WHAT YOU ARE ASKED TO DO: With the pictures left out, reproduce exactly the lines running from the line with "You are a computer-use" to the last line of the material below.

SOURCE MATERIAL:
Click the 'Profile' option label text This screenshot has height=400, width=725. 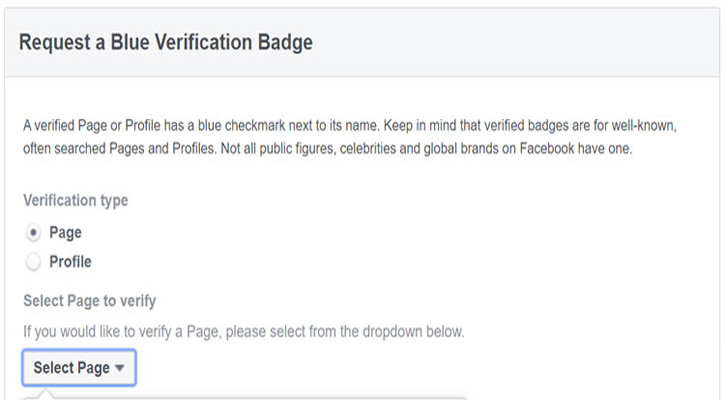pyautogui.click(x=70, y=262)
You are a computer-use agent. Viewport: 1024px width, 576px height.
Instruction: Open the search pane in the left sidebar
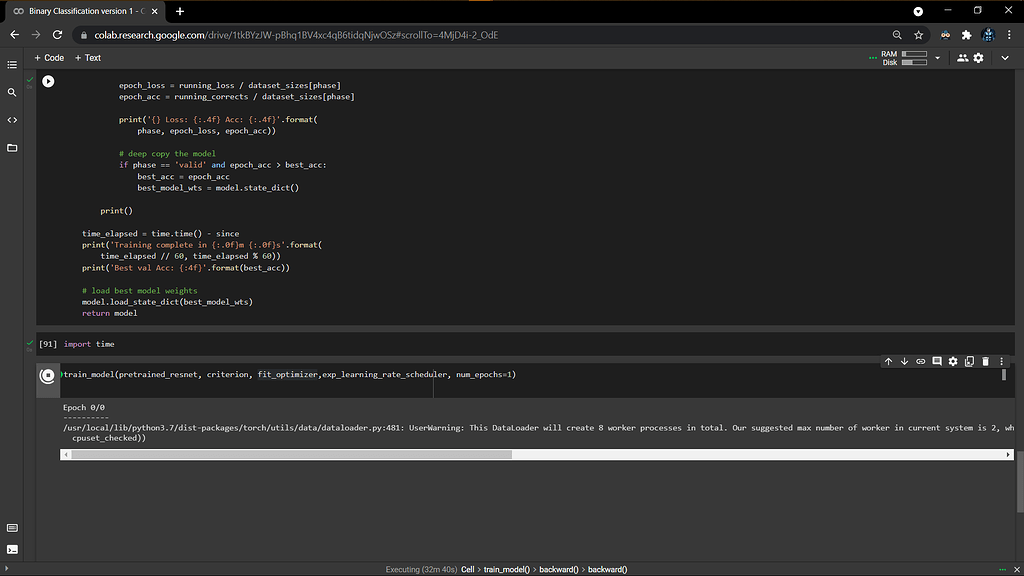click(12, 91)
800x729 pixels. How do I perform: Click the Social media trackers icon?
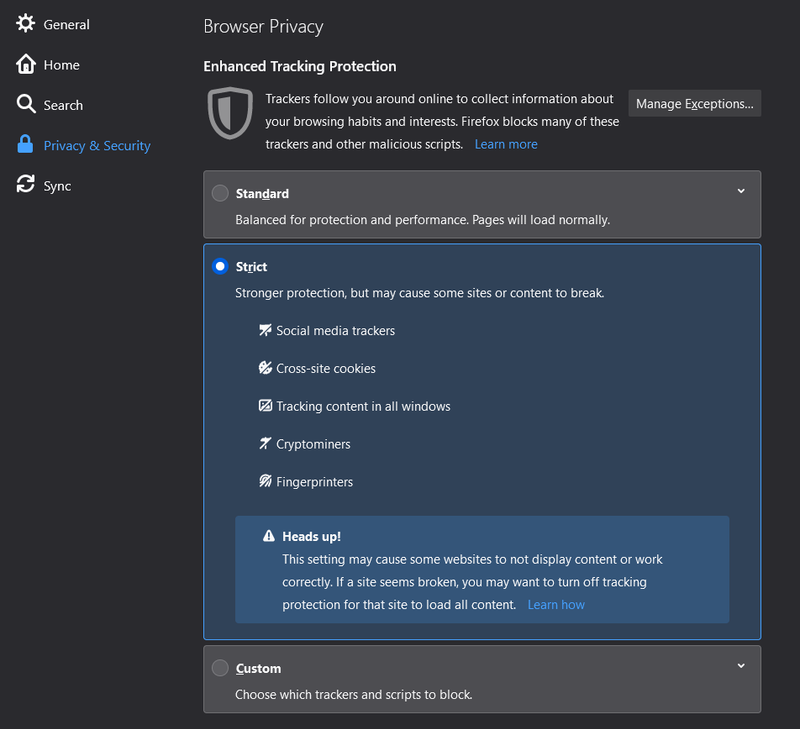265,330
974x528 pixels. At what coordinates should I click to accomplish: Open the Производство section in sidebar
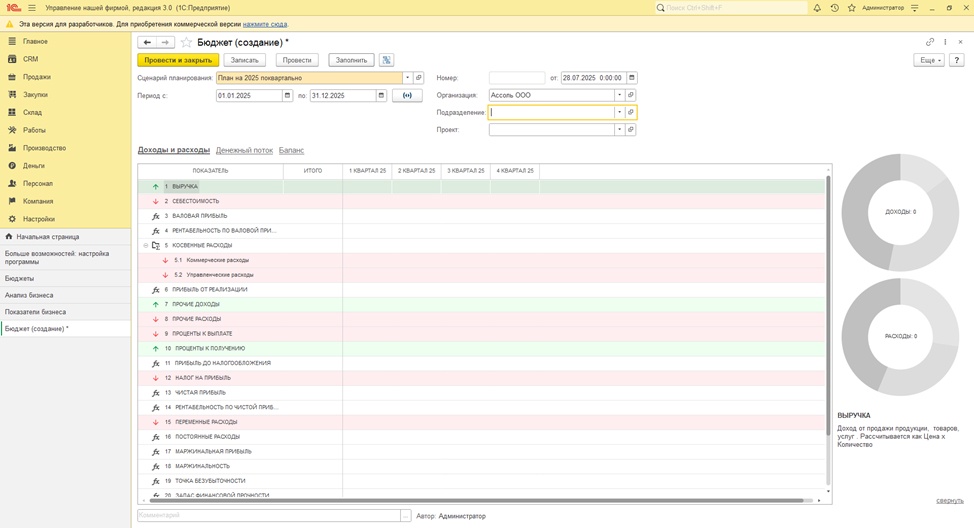(44, 148)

ANSWER TO THIS TASK:
You are a computer-use agent. Viewport: 1024px width, 576px height.
Instruction: Open the search pane in the left sidebar
click(12, 91)
800x729 pixels. How do I perform: Click the Social media trackers icon?
265,330
974x528 pixels. At what coordinates should I click to accomplish: Open the Производство section in sidebar
(44, 148)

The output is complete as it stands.